Thursday, February 14, 2013

ps you have to be brave.

I am currently in the final countdown of a major grant application at work but I had to mark Valentine's Day by sharing this absolutely gorgeous bit of writing I recently read.  
 

Jeanette Winterson on How We Fall in Love

You don’t fall in love like you fall in a hole. You fall like falling through space. It’s like you jump off your own private planet to visit someone else’s planet. And when you get there it all looks different: the flowers, the animals, the colours people wear. It is a big surprise falling in love because you thought you had everything just right on your own planet, and that was true, in a way, but then somebody signalled to you across space and the only way you could visit was to take a giant jump. Away you go, falling into someone else’s orbit and after a while you might decide to pull your two planets together and call it home. And you can bring your dog. Or your cat. Your goldfish, hamster, collection of stones, all your odd socks. (The ones you lost, including the holes, are on the new planet you found.)

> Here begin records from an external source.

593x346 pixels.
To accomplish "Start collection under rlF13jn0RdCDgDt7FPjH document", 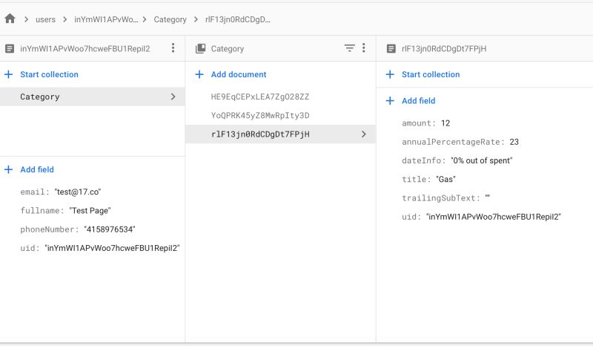I will [430, 74].
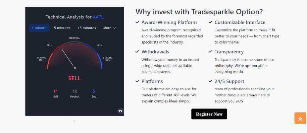Click the 5 Buy count

coord(94,92)
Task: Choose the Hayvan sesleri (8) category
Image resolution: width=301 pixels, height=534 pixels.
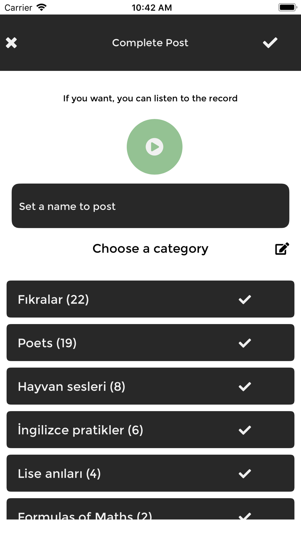Action: (120, 386)
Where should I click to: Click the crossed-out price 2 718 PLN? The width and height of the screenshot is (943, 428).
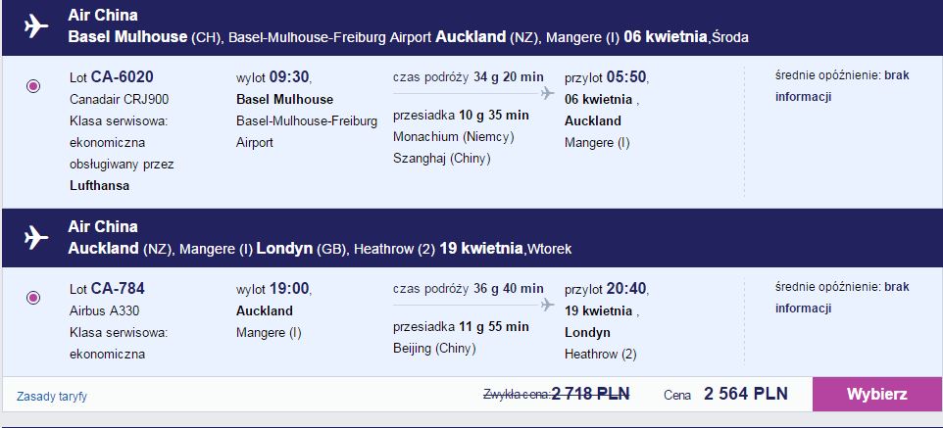pos(590,394)
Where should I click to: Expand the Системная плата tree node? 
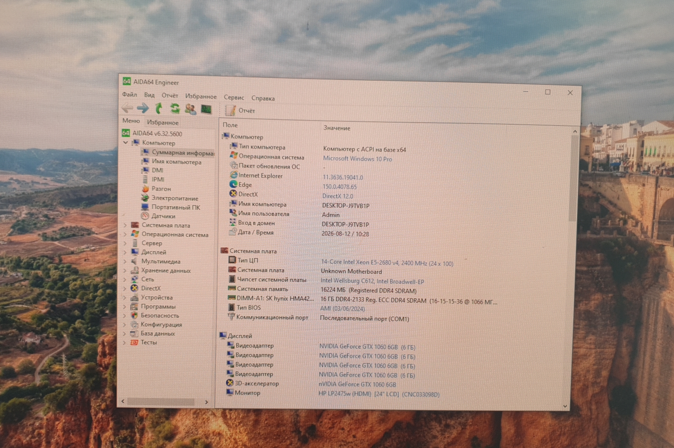pyautogui.click(x=125, y=225)
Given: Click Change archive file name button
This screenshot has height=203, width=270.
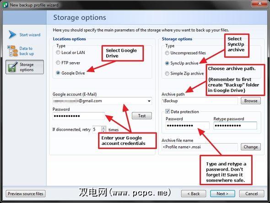Looking at the screenshot, I should pos(250,147).
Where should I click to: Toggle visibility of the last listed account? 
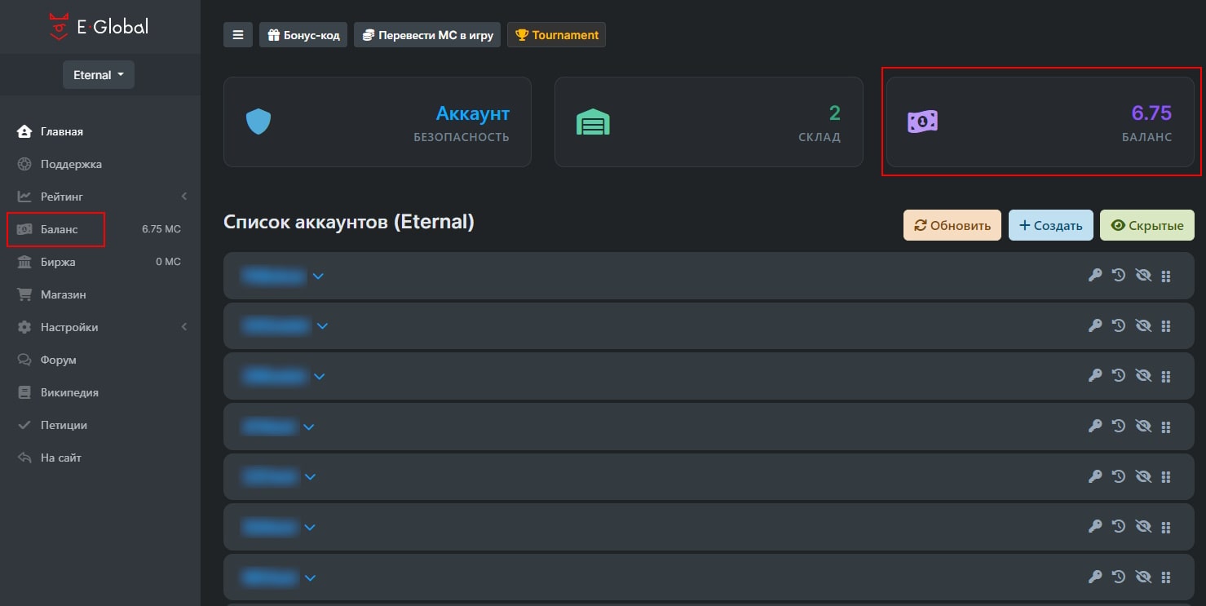click(x=1143, y=577)
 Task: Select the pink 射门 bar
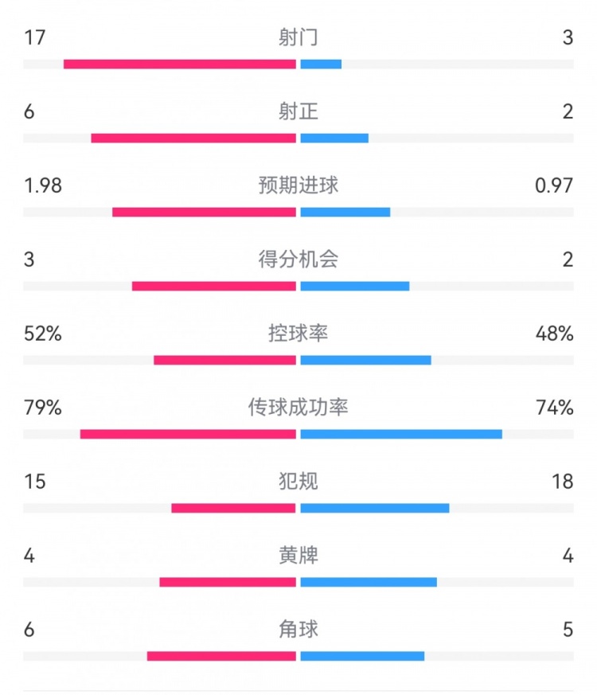click(x=180, y=64)
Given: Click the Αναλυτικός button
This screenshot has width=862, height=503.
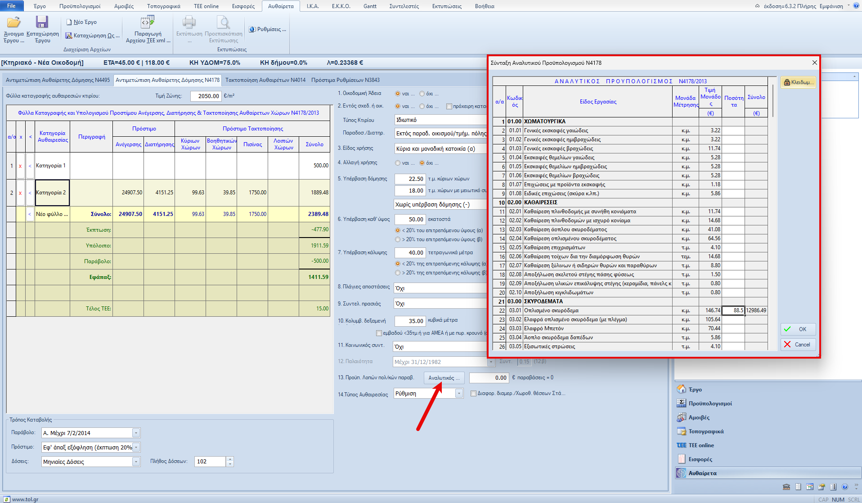Looking at the screenshot, I should pos(444,378).

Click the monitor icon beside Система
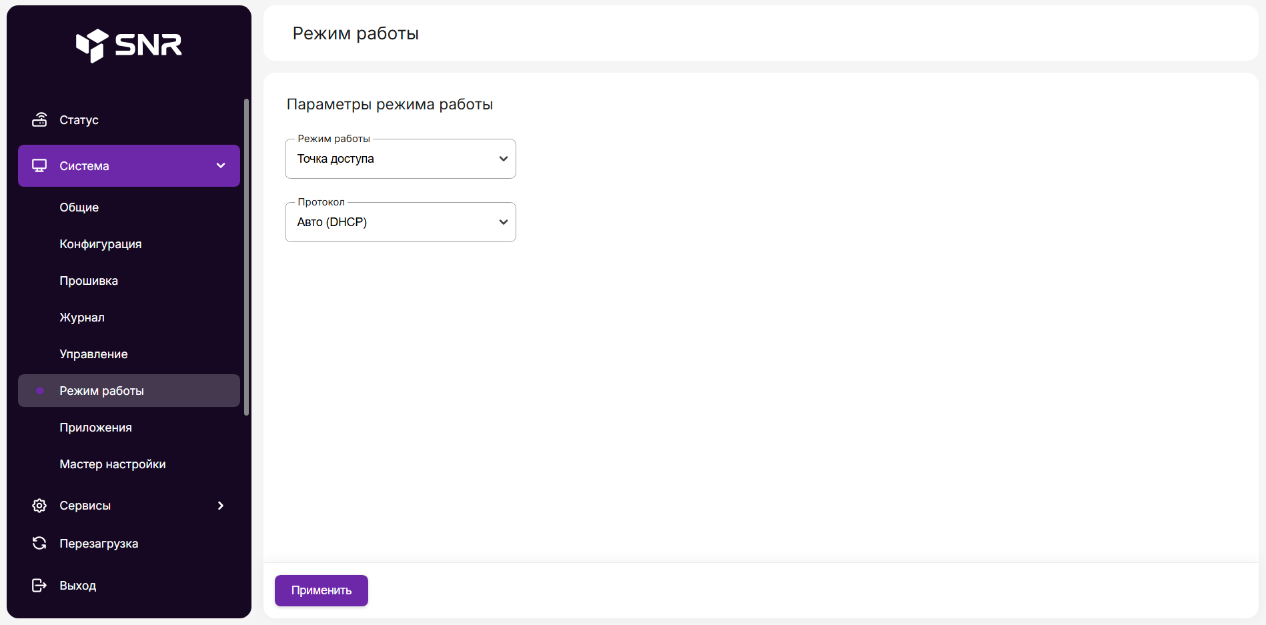click(39, 165)
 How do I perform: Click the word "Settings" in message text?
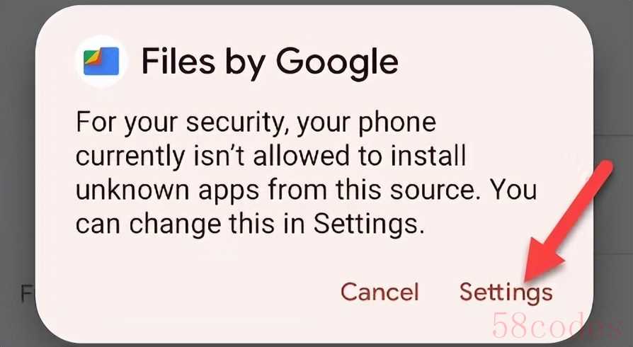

And you can bring your friends to visit. And read your favourite stories to each other. And the falling was really the big jump that you had to make to be with someone you don’t want to be without. That’s it.
PS You have to be brave.

Tuesday, February 12, 2013

warm hearts


If you're a knitter in need of a quick and cute Valentine's Day craft, you have to check out Mary-Heather Cogar's knit heart brooch over on Design*Sponge.  You can knit up one of these in the time it takes you to watch an episode of The Mindy Project (Side note: I'm late to the party on this having ditched TV last summer but Mindy Kaling is basically my imaginary best friend. "Best friend isn't a person. It's a tier.") 

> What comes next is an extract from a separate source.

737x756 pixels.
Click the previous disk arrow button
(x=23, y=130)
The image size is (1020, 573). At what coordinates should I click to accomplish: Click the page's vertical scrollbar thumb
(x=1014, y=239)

For my brooch I actually sized down to fingering weight and 2.5mm needles.  The first one I knit with the recommended worsted and 3.75mm seemed to large for wearing but made an adorable decoration.  How cute would a garland of these be?


And here's a little adorableness from The Mindy Project.

Monday, February 11, 2013

julia & paul child: a kind of human chemistry



Now comes that season of delight
When Paul and Julia's hearts take wing
So through this migratory flight 
A dual warmth of love we bring

Today marks the 50th anniversary of the first broadcast of Julia Child's tv show The French Chef.  The occasion reminded me of one of my favourite discoveries during the Julie and Julia frenzy a few years ago:  Julia Child as romantic leading lady. With her towering build and unmistakable voice, Julia Child might seem an unlikely romantic.  But her marriage to Paul Child was one for the ages.  In My Life in France she wrote:
"Valentine cards had become a tradition of ours, born of the fact that we could never get ourselves organized in time to send out Christmas cards."


Even when it wasn't Valentine's Day you could tell this pair was a great team who truly enjoyed being together.

In her words: We had a happy marriage because we were together all the time. We were friends as well as husband and wife. We just had a good time.

In his: It was a kind of human chemistry. We met and started a new fizzz going off.